The high-ceilinged bocce area has two regulation courts, laid end to end on one side of the room, and they’re surrounded by a fence to keep balls from rolling away. Scoreboards with heavy wooden pegs and a sign listing basic rules of the game hang on the wall under a huge mounted bull’s head.
The two courts are custom-made, and they were installed with advice from the DC Bocce League, which will host a league night there on Tuesdays. You can watch the game from a banked section of old wooden theater seats or a row of barstools alongside the court. Servers make their way through the crowd taking beer and cocktail orders from players and spectators, and we never had to wait long when our glasses were empty.
Once word about Pearl Dive gets out, we expect there will be long waits for a chance to play, reminiscent of the early days of H Street Country Club. (Reservations for court time are first-come, first-served.) However, the delicious cocktails should help pass the time. Favorites include the Bull’s Blood -- a Blood and Sand variation with Speyside Scotch and cocoa bitters -- and the mellow Maple Derby, which gets its rich flavor from bourbon, grapefruit, maple syrup and a touch of ginger.

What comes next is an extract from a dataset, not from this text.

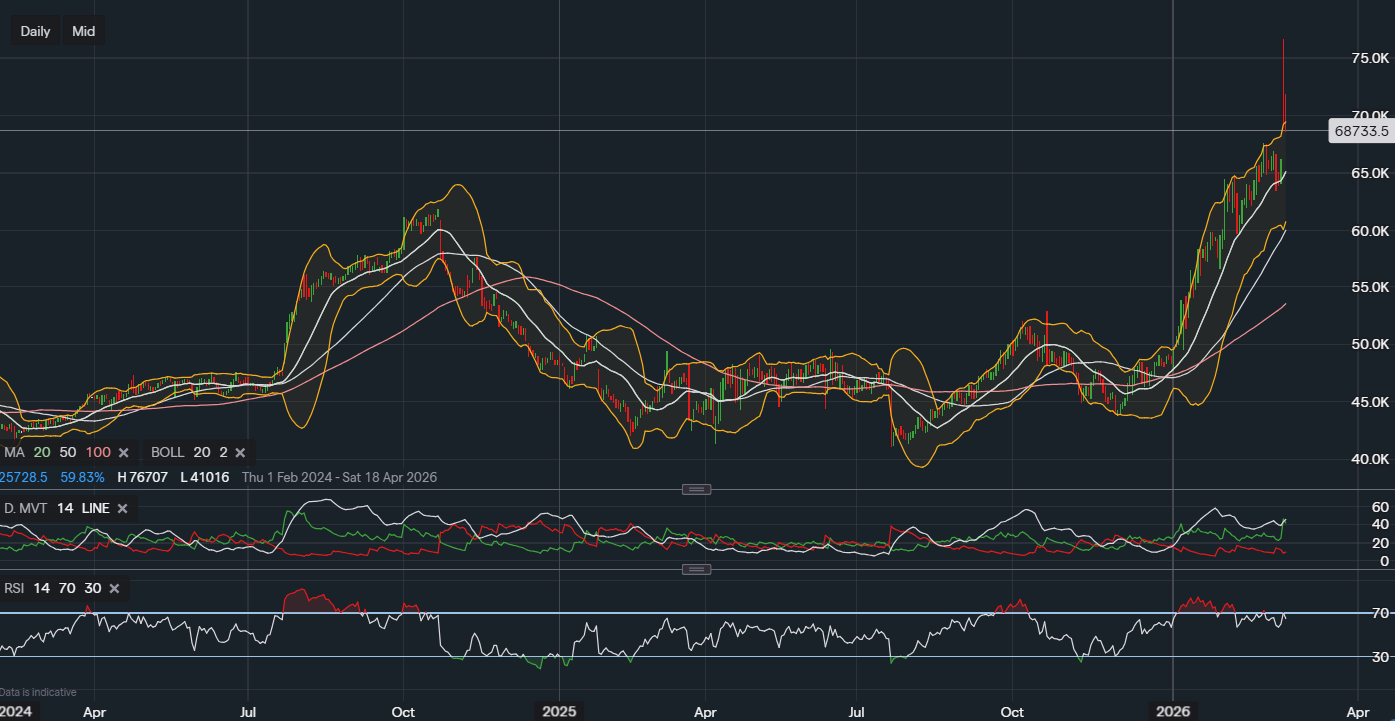Click the RSI 70 overbought level setting
Viewport: 1395px width, 721px height.
click(67, 588)
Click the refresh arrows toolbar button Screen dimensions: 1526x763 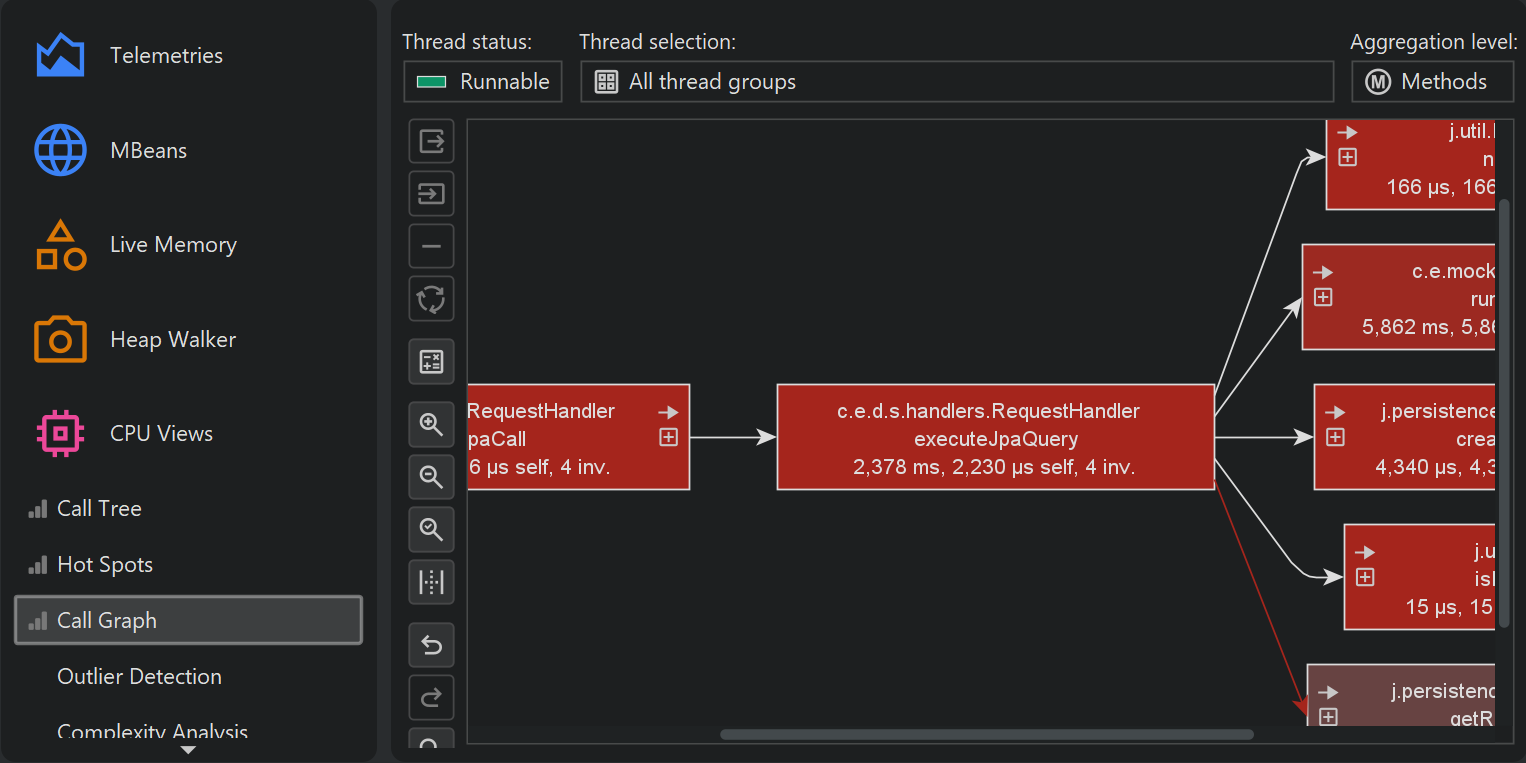431,298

Downstairs at the Pearl Dive Oyster Palace, you’ll find a theme that’s become popular this summer: Gulf Coast cooking. As at his other restaurants, Black focuses on seafood. Here, the coastal cuisine of Texas shines just as brightly as Louisiana’s. Black is a big proponent of the Vietnamese cooking in his home town of Houston, and he represents it on his menu in the form of Vietnamese pickled shrimp served on crispy rice paper with a pickle juice aioli. Raw, broiled and grilled oysters, a selection of gumbos and po-boys highlight the rest of the menu.